Kutipan:

AS awalnya mendukung rezim Mobutu karena rezim Mobutu dianggap bisa membantu menghentikan penyebaran paham komunisme di Afrika tengah. Namun menyusul runtuhnya Uni Soviet di tahun 1991, AS tidak lagi memiliki alasan untuk mendukung Mobutu. Kondisi Zaire hanya semakin lemah menyusul semakin rapuhnya kondisi presiden Mobutu akibat penyakit kanker yang dideritanya.

Di tempat lain, Laurent-Desire Kabila - penganut faham komunisme & pengikut Lubumba yang dulu dikudeta oleh Mobutu - yang selama ini bersembunyi di pelosok Tenggara Zaire & memimpin kelompok pemberontak bernama Popular Revolutionary Party (PRP; Partai Revolusioner Populer) mulai menjalin kontak dengan kelompok-kelompok pemberontak lain di berbagai wilayah Zaire & kelompok milisi Tutsi.

Kelompok-kelompok tersebut kemudian melebur menjadi kelompok pemberontak baru bernama Alliance des Forces Democratiques pour la Liberation du Congo-Zaire (AFDL-CZ; Aliansi Pasukan Demokratik untuk Pembebasan Kongo-Zaire) atau biasa disingkat AFDL. Pembentukan AFDL & lemahnya kondisi internal Zaire menyebabkan perang di Zaire hanya tinggal menunggu waktu...

Baris Data:

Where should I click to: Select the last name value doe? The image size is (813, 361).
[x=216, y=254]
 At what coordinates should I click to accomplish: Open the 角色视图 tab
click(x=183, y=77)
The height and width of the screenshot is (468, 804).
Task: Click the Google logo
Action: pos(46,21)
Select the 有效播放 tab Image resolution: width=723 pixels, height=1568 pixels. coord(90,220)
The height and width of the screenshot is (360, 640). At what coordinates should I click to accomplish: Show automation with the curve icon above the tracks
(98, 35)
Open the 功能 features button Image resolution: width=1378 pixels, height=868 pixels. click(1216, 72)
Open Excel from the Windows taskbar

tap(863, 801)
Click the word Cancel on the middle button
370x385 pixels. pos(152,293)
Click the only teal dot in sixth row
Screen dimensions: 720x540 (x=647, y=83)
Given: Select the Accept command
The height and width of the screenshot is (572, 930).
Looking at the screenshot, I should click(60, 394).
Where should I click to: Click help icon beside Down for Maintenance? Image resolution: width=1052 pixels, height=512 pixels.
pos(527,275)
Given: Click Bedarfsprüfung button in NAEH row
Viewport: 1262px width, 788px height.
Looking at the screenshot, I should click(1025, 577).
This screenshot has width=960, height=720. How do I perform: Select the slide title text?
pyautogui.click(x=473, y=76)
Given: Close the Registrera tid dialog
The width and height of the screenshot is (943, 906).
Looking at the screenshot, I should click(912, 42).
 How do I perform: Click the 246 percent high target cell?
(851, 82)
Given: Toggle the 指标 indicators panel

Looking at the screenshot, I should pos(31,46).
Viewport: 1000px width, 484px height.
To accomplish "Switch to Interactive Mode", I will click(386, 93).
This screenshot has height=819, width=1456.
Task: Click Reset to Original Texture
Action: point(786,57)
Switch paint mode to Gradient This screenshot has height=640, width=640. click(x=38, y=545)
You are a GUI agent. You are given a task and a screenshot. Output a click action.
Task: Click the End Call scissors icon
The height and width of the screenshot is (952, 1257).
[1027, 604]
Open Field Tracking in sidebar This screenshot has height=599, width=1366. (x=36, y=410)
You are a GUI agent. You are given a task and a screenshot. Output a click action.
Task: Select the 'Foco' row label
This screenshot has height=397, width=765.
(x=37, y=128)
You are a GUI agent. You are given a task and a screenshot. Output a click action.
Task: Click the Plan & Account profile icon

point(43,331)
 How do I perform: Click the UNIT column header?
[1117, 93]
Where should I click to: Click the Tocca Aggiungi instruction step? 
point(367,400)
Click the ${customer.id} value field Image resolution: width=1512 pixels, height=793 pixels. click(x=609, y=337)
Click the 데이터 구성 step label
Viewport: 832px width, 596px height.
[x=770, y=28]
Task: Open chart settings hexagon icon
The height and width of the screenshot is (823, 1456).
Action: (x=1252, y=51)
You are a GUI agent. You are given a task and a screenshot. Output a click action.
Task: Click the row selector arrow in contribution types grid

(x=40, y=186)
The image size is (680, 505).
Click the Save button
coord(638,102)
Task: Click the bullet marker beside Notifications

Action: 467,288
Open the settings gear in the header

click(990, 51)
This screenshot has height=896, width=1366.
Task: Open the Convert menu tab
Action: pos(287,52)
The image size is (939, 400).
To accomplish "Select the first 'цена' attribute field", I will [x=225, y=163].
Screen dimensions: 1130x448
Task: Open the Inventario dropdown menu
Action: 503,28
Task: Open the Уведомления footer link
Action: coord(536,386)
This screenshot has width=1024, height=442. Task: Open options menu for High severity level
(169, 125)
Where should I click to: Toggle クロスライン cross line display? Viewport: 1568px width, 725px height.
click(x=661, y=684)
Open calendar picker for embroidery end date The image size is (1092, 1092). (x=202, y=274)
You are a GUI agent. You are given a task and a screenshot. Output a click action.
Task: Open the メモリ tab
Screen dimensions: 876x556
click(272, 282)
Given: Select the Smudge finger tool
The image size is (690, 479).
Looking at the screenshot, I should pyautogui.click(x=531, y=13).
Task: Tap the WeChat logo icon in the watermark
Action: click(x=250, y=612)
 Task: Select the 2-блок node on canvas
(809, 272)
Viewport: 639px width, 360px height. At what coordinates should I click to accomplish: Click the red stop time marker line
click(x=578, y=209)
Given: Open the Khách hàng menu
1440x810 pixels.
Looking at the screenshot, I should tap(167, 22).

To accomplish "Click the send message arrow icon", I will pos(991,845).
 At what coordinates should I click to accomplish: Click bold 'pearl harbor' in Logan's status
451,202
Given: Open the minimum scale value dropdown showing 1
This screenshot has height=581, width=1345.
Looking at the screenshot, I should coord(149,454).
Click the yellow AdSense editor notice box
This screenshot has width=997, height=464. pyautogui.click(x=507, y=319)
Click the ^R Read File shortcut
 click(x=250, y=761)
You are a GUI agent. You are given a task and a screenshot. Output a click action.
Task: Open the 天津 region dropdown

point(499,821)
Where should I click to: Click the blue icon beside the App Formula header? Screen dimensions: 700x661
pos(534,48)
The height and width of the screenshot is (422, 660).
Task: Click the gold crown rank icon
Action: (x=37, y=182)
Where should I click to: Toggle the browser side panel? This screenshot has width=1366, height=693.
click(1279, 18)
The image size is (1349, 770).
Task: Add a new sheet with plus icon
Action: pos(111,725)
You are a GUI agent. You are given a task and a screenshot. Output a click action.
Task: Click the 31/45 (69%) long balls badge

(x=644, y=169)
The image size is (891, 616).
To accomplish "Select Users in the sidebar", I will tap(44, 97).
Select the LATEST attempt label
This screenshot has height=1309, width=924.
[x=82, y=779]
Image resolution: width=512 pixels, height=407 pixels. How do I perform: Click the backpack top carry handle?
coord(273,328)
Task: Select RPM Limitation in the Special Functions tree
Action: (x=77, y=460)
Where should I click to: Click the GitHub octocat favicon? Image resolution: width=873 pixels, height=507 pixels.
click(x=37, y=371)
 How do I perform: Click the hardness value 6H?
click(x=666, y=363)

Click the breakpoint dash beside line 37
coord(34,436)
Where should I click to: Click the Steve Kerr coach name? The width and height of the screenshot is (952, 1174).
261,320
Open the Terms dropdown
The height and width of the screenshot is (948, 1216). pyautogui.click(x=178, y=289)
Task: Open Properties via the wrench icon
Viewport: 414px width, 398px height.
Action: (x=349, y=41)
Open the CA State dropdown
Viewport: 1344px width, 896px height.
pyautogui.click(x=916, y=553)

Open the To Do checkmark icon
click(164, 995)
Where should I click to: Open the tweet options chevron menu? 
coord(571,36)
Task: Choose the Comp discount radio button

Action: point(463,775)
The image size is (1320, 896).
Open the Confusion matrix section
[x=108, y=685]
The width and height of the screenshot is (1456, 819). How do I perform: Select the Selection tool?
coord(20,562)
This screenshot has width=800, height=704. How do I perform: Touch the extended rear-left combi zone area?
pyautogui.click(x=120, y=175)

Kumpulan Tugas:
1. Jawab pertanyaan berikut berdasarkan kutipan tentang Zaire.
(a) Mengapa AS awalnya mendukung rezim Mobutu?
(b) Apa nama kelompok pemberontak yang dipimpin Laurent-Desire Kabila?
(c) Apa singkatan yang biasa dipakai untuk kelompok pemberontak baru hasil peleburan?
2. Ambil tanpa perubahan bagian kutipan tentang Zaire yang dimulai dari "Di tempat lain, Laurent-Desire" dan diakhiri dengan "tinggal menunggu waktu...".

Kunci Jawaban:
1.
(a) Karena rezim Mobutu dianggap bisa membantu menghentikan penyebaran paham komunisme di Afrika tengah.
(b) Popular Revolutionary Party (PRP; Partai Revolusioner Populer).
(c) AFDL.

2.
Di tempat lain, Laurent-Desire Kabila - penganut faham komunisme & pengikut Lubumba yang dulu dikudeta oleh Mobutu - yang selama ini bersembunyi di pelosok Tenggara Zaire & memimpin kelompok pemberontak bernama Popular Revolutionary Party (PRP; Partai Revolusioner Populer) mulai menjalin kontak dengan kelompok-kelompok pemberontak lain di berbagai wilayah Zaire & kelompok milisi Tutsi.

Kelompok-kelompok tersebut kemudian melebur menjadi kelompok pemberontak baru bernama Alliance des Forces Democratiques pour la Liberation du Congo-Zaire (AFDL-CZ; Aliansi Pasukan Demokratik untuk Pembebasan Kongo-Zaire) atau biasa disingkat AFDL. Pembentukan AFDL & lemahnya kondisi internal Zaire menyebabkan perang di Zaire hanya tinggal menunggu waktu...